Recently, I came across a special book written by a husband and wife about the value of preparing and eating family meals together. The wife, Dr. Caroline Clauss-Ehlers, PhD, is a psychologist, and the husband, Julian Clauss-Ehlers, is a classically trained, New York Times-starred chef. Entitled Eating Together, Being Together: Recipes, Activities, and Advice from a Chef Dad and a Psychologist Mom, the book makes the argument that family meals offer a wealth of benefits, and not just from a nutritional standpoint.
This couple observes that “magical things happen for people around food: Kids open up while they measure flour and mix batter; adults tell stories of their childhood while they eat a favorite family recipe; bad feelings are mitigated; memories are made.”
Before the pandemic, this couple and their three children were like so many other families: busy, with each family member on their own schedules. Mom ate dinner with the youngest son at 5 p.m., and he was in bed by seven o’clock; his sisters would join their mom at 7:30 for their meal, while dad came home at 10 p.m. and ate alone.
But when they experienced quarantine during the pandemic, they started eating together as a family every night. Suddenly (and for the first time) they were eating together all the time.

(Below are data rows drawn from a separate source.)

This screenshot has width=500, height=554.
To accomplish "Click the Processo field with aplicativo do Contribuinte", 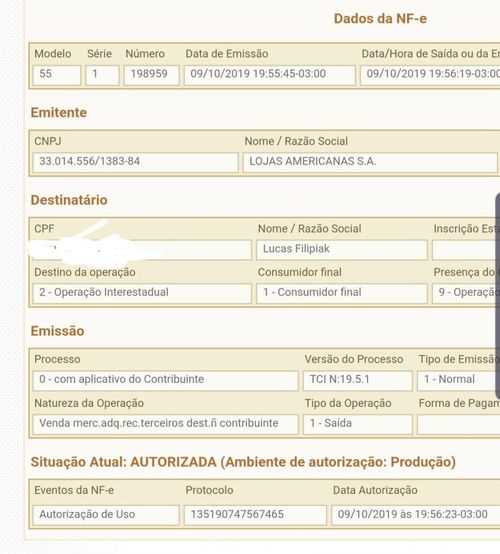I will coord(165,380).
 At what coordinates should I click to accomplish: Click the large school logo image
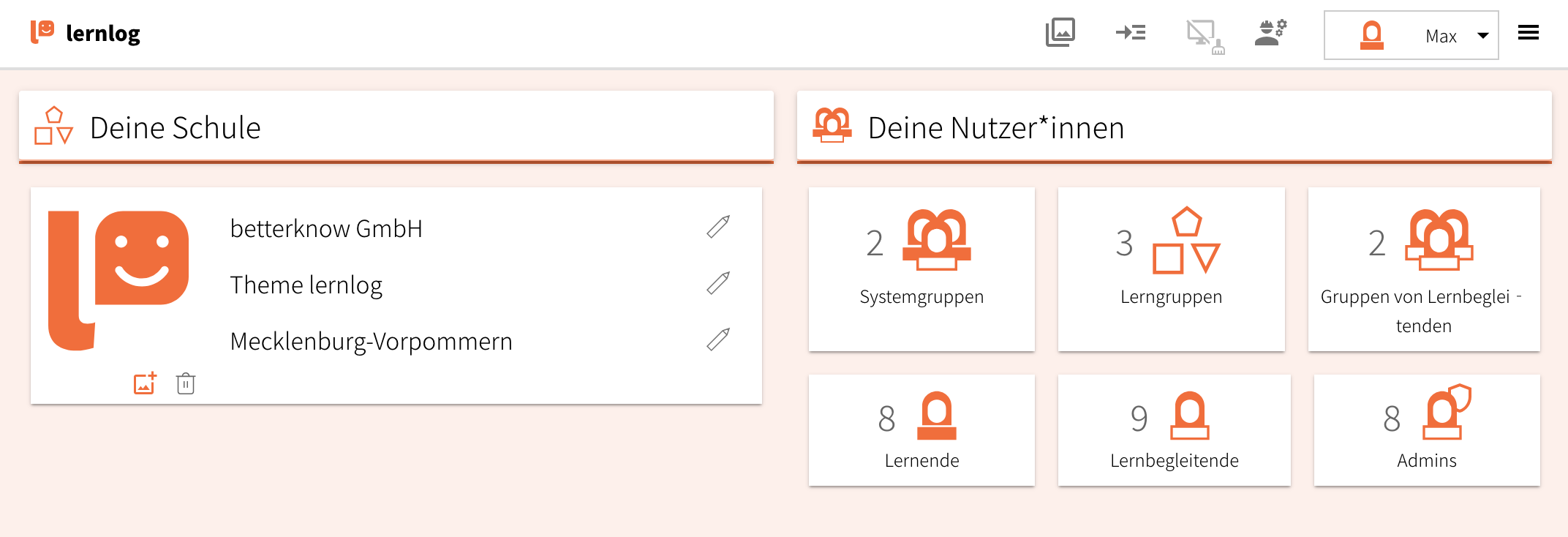click(118, 279)
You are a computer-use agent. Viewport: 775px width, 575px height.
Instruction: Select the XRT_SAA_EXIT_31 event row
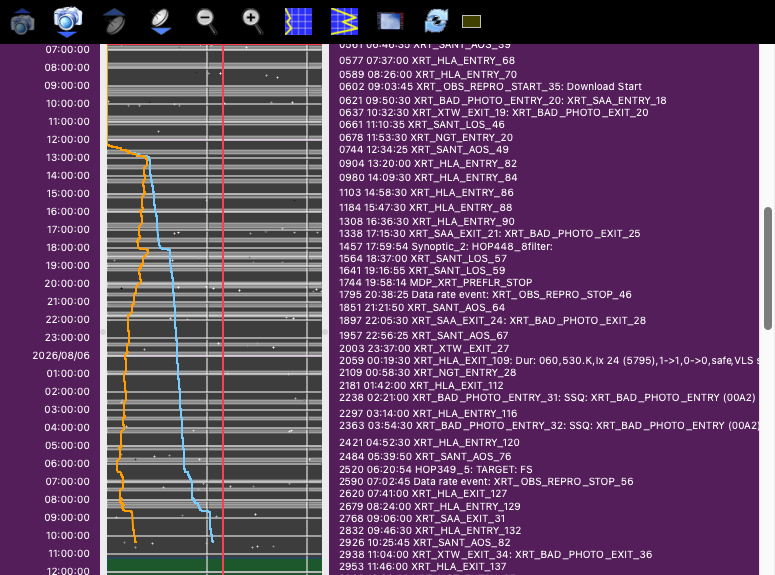(x=422, y=519)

They write, “this experience left us with a greater awareness of the value and benefits of family mealtime.”
Additionally, this book contains an abundance of information about how to have honest food discussions with family members. Julian, the father, was classically trained in France, where the food culture encourages eating mindfully and savoring the flavors of each dish, a philosophy he tries to pass down to his children.
They write, “Share with your child the reason why he can’t just eat chicken nuggets his entire life. And guess what? In doing this, you and your child are having a conversation. You’re thinking through decisions, considering outcomes, and perhaps most important, listening to one another.”
Unlike some books that encourage stealth vegetables, a.k.a. hiding zucchini or carrots in the chocolate cake and banana bread, this book takes a more honest, holistic, transparent approach. They write, “To make these good choices, kids need to be aware of what they’re eating instead of being fooled into consuming a healthy option without knowing it. Developing self-awareness about food choices and involving children in food preparation early on equip kids to be thoughtful eaters who make healthy choices.”
These activities also offer great opportunities to bond together and have meaningful dialog. Who of us hasn’t experienced asking our child how their day went, and receiving either radio silence or a few mumbled, monosyllabic responses? However, during shopping, meal prep, and family meals, everyone gets to talk about their day and share thoughts and feelings in a relaxed atmosphere.
The book presents a lovely blend of parenting tips and insights from the mom and recipes and cooking tips from the dad. It’s also chock-full of activity opportunities, broken down by age groups. It’s a unique and well-rounded (and very encouraging) guide for parents looking to establish healthy eating habits and strong family bonds through mealtime. Highly recommended!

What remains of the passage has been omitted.